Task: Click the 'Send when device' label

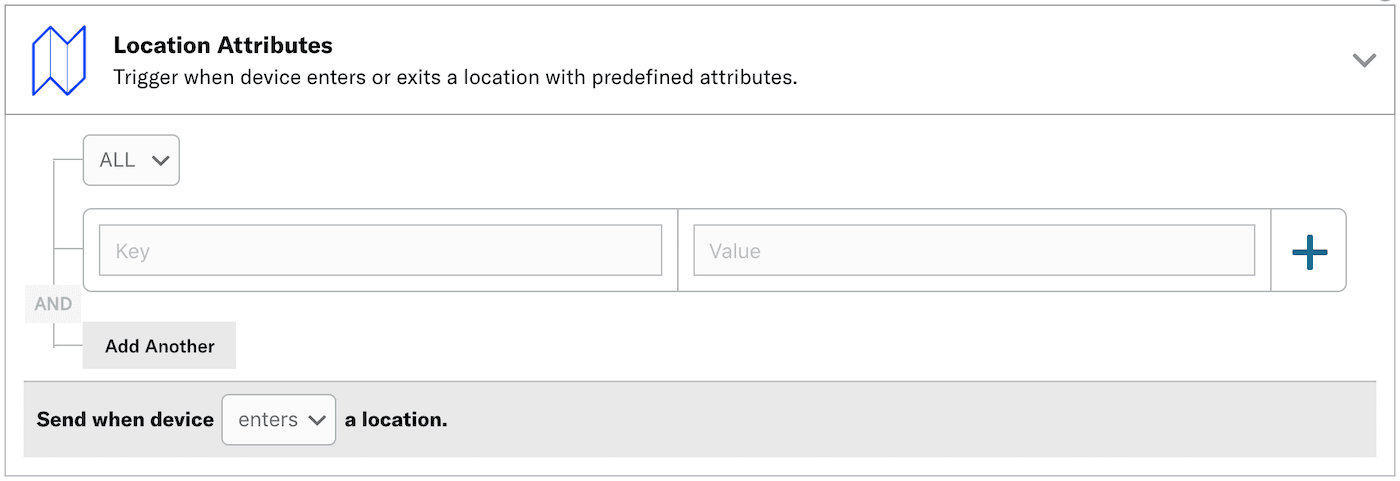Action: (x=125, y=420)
━━━━━━━━━━━━━━━━━━━━
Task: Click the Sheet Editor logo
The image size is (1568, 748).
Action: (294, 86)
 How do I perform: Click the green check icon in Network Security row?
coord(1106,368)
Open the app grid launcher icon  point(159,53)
━━━━━━━━━━━━━━━━━━━━
• Goal:
Pull out every line from the rows above that contains the word "Click", and copy each one in full.

• Solution for this exercise:
Task: Click the 'Send when device' label
Task: Click the Sheet Editor logo
 How do I perform: Click the green check icon in Network Security row?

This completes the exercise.